Утверждая, что монеты — это лишь социальная условность, Аристотель использовал термин «симболон», от которого происходит наше слово «символ». Изначально греческое слово «симболон» обозначало бирку — предмет, который разламывался надвое при заключении контракта или соглашения или при помощи которого фиксировался и списывался долг. Так что наше слово «символ» восходит к предметам, которые разламывали при заключении долговых договоров того или иного рода. Это удивительно. Но что на самом деле примечательно, так это то, что современное ему китайское слово «фу», или «фу хао», означающее символ, имеет почти такое же происхождение [462] .
462
Насколько мне известно, единственным ученым, который отметил эту связь, был Бернар Фор, французский исследователь японского буддизма: Faure 1998:798; 2000:225.

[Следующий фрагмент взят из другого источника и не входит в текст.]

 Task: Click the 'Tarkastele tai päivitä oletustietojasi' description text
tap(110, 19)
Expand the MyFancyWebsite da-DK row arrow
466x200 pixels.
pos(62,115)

Начнем с греческого термина «симболон». Два друга за ужином могли создать симболон, взяв какой-нибудь предмет — кольцо, костяшку, глиняный предмет посуды — и разбив его на две части. Впоследствии, когда один из них нуждался в помощи другого, они могли соединить свои половинки в напоминание о дружбе. Археологи обнаружили сотни таких небольших табличек о дружбе, часто изготавливавшихся из глины. Затем с их помощью начали скреплять договоры и использовать их вместо свидетелей [463] . Этим словом также обозначались различные метки: те, что давались афинским присяжным для голосования, или билеты в театр. Оно также могло означать и деньги, но только в том случае, если у денег не было собственной стоимости: например, бронзовые монеты, стоимость которых определялась местными договоренностями. Симболон мог быть и письменным документом, например паспортом, договором, доверенностью или квитанцией {329} . В более широком смысле он стал обозначать предзнаменование, предвестие, симптом или же — в более привычном сегодня значении — символ.
463
Однако позже, когда сделки с наличностью получили более широкое распространение, термин стал применяться к небольшим суммам наличности, которые вносились как первый взнос — скорее в значении задатка. О симболонах в целом: Beauchet 1897; Jones 1956:217; Shell 1978:32-35.